I folded her still closer in my arms.
[p 270]
“Did I not say you would change, Sibyl?” I whispered—“Your coldness and insensibility to love was unnatural and could not last,—my darling, I always knew that!”
“You always knew!” she echoed a little disdainfully—“Ah, but you do not know even now what has chanced to me. Nor shall I tell you—yet. Oh Geoffrey!—” Here she drew herself out of my embrace, and stooping, gathered some bluebells in the grass—“See these little flowers growing so purely and peacefully in the shade by the Avon!—they remind me of what I was, here in this very place, long ago. I was quite as happy, and I think as innocent as these blossoms; I had no thought of evil in my nature,—and the only love I dreamed of was the love of the fairy prince for the fairy princess,—as harmless an idea as the loves of the flowers themselves. Yes!—I was then all I should like to be now,—all that I am not!”
“You are everything that is beautiful and sweet!”—I told her, admiringly, as I watched the play of retrospective and tender expression on her perfect face.
“So you judge,—being a man who is perfectly satisfied with his own choice of a wife!” she said with a flash of her old cynicism—“But I know myself better than you know me. You call me beautiful and sweet,—but you cannot call me good! I am not good. Why, the very love that now consumes me is——”

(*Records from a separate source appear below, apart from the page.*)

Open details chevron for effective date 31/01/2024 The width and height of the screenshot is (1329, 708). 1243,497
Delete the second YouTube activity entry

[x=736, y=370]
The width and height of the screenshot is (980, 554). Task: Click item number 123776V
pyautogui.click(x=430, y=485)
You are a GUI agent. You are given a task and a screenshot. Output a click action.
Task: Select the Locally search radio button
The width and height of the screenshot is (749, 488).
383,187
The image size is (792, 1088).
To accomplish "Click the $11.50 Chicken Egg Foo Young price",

“What?” I asked her quickly, seizing her hands with the blue-bells in them, and gazing searchingly into her eyes—“I know before you speak, that it is the passion and tenderness of a true woman!”
She was silent for a moment. Then she smiled, with a bewitching languor.

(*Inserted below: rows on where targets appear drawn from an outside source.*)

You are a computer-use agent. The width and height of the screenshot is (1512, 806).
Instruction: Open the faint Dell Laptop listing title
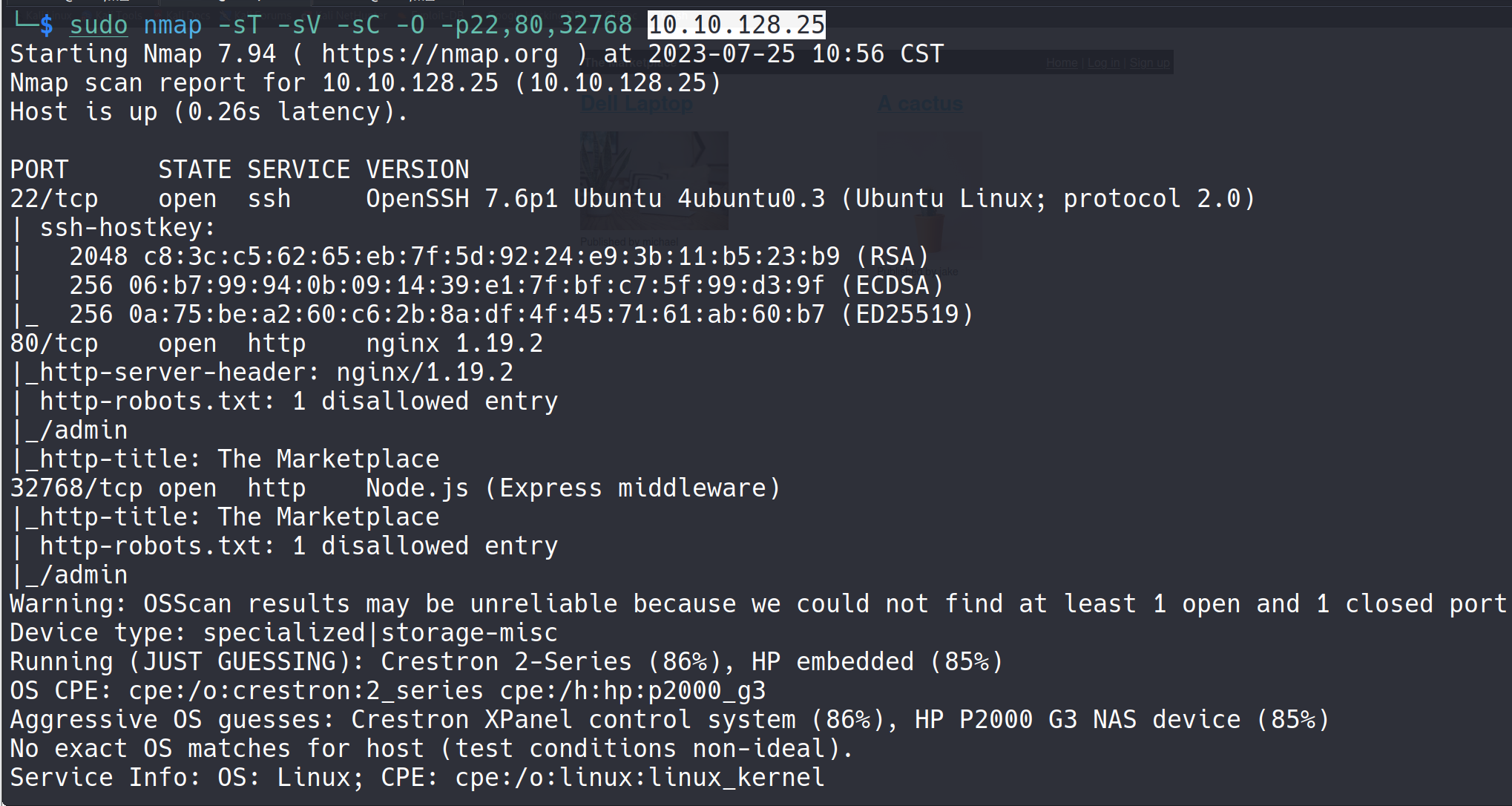[x=637, y=104]
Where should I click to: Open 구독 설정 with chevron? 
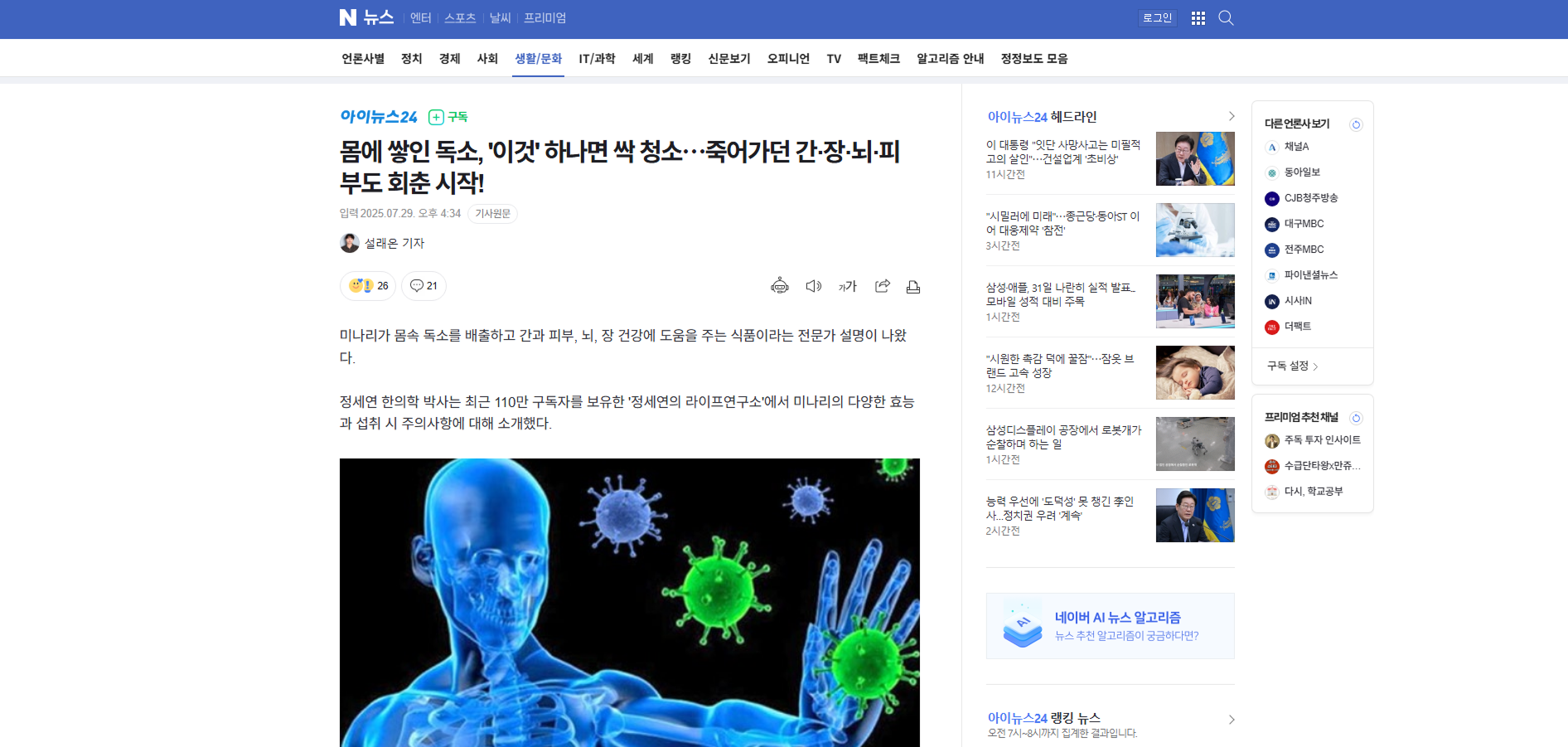point(1292,366)
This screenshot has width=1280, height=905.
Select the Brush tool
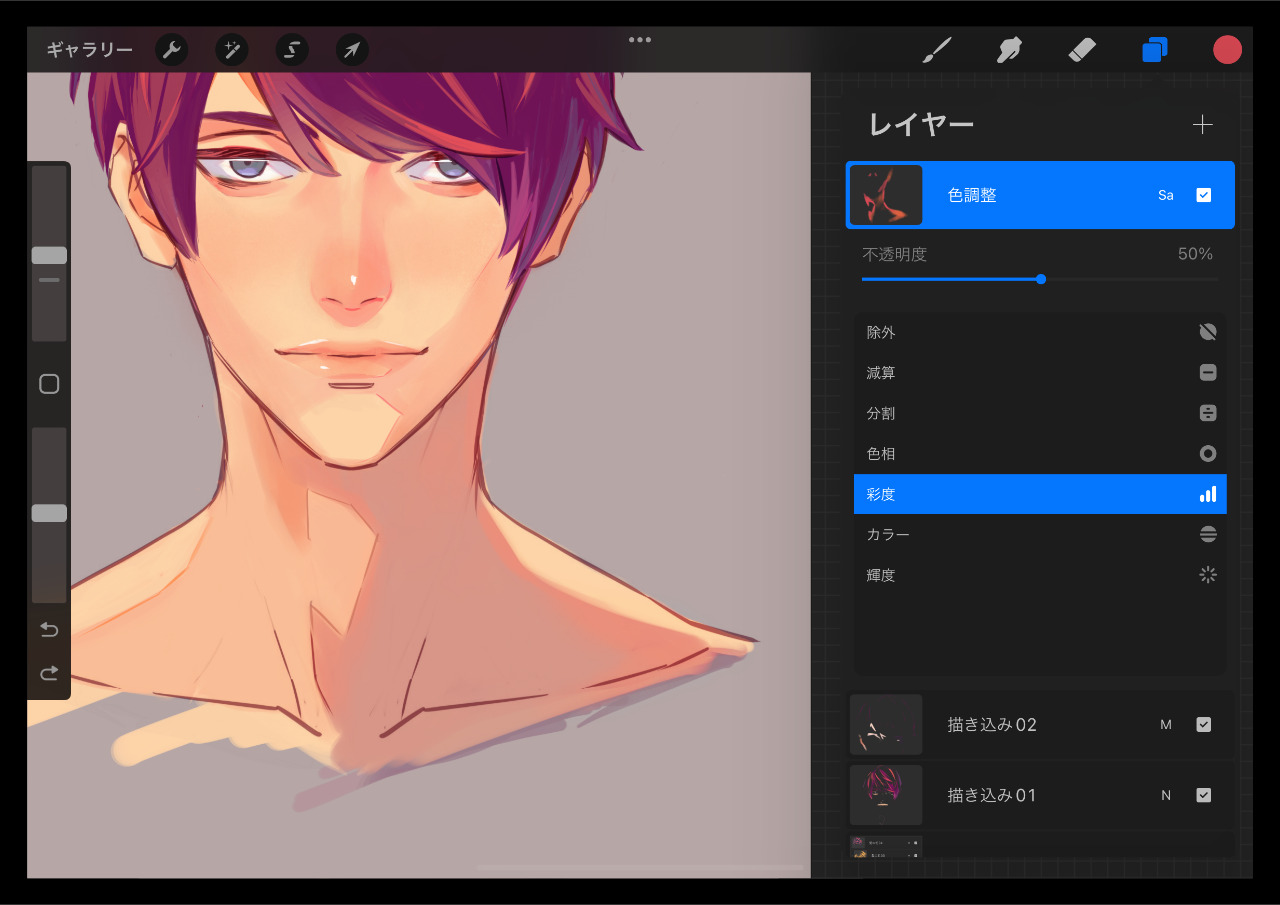coord(936,50)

“If you know, then I need not tell you”—she said—“So, do not let us stay here any longer talking nonsense;—‘society’ will shake its head over us and accuse us of ‘bad form,’ and some lady-paragraphist will write to the papers, and, say—‘Mr Tempest’s conduct as a host left much to be desired, as he and his bride-elect were “spooning” all the day.’”
[p 271]
“There are no lady-paragraphists here,”—I said laughing, and encircling her dainty waist with one arm as I walked.

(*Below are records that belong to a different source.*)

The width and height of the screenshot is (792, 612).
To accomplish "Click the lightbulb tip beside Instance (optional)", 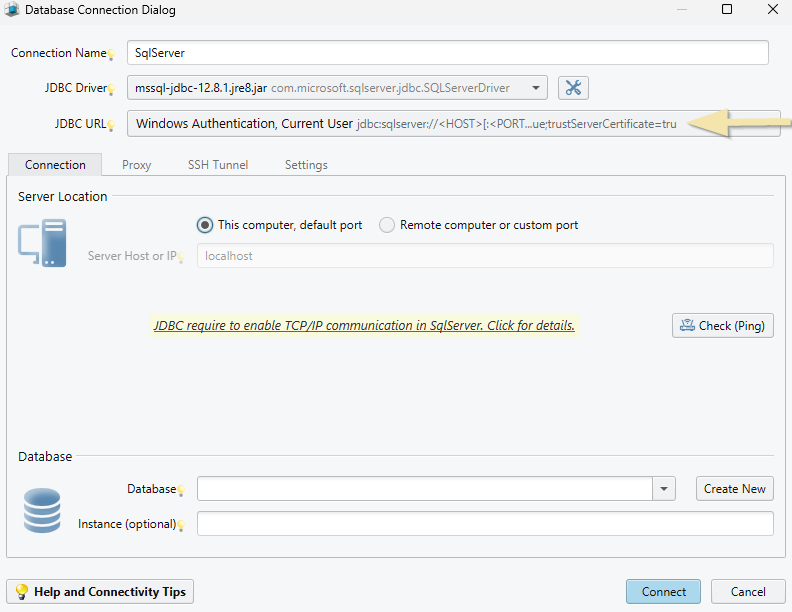I will coord(181,526).
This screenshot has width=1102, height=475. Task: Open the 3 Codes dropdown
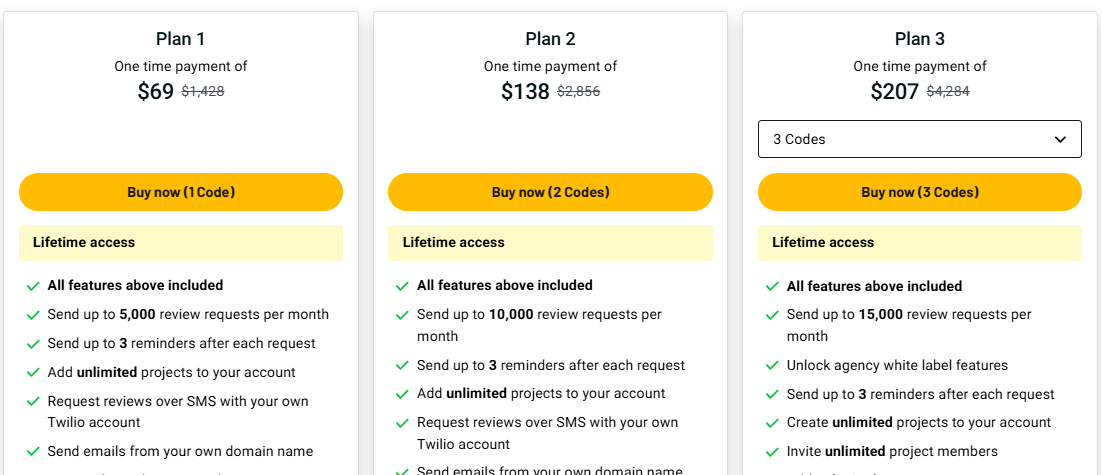pos(920,139)
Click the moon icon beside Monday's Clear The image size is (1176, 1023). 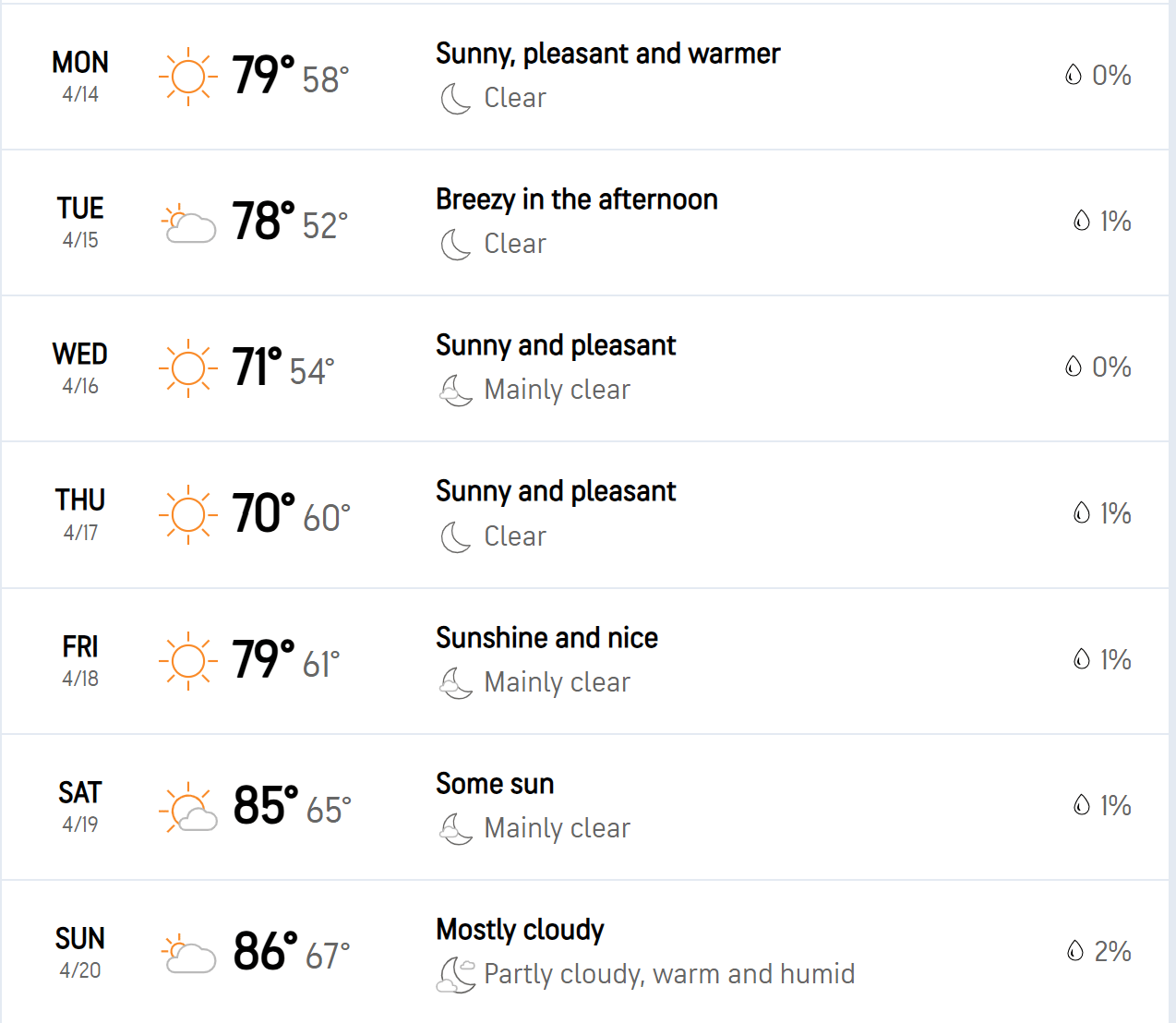(456, 99)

“Oh, are there not, though!” she exclaimed, laughing also, “Why, you don’t suppose you can give any sort of big entertainment without them do you? They permeate society. Old Lady Maravale, for example, who is rather reduced in circumstances, writes a guinea’s worth of scandal a week for one of the papers. And she is here,—I saw her simply gorging herself with chicken salad and truffles an hour ago!” Here pausing, and resting against my arm, she peered through the trees. “There are the chimneys of Lily Cottage where the famous Mavis Clare lives,” she said.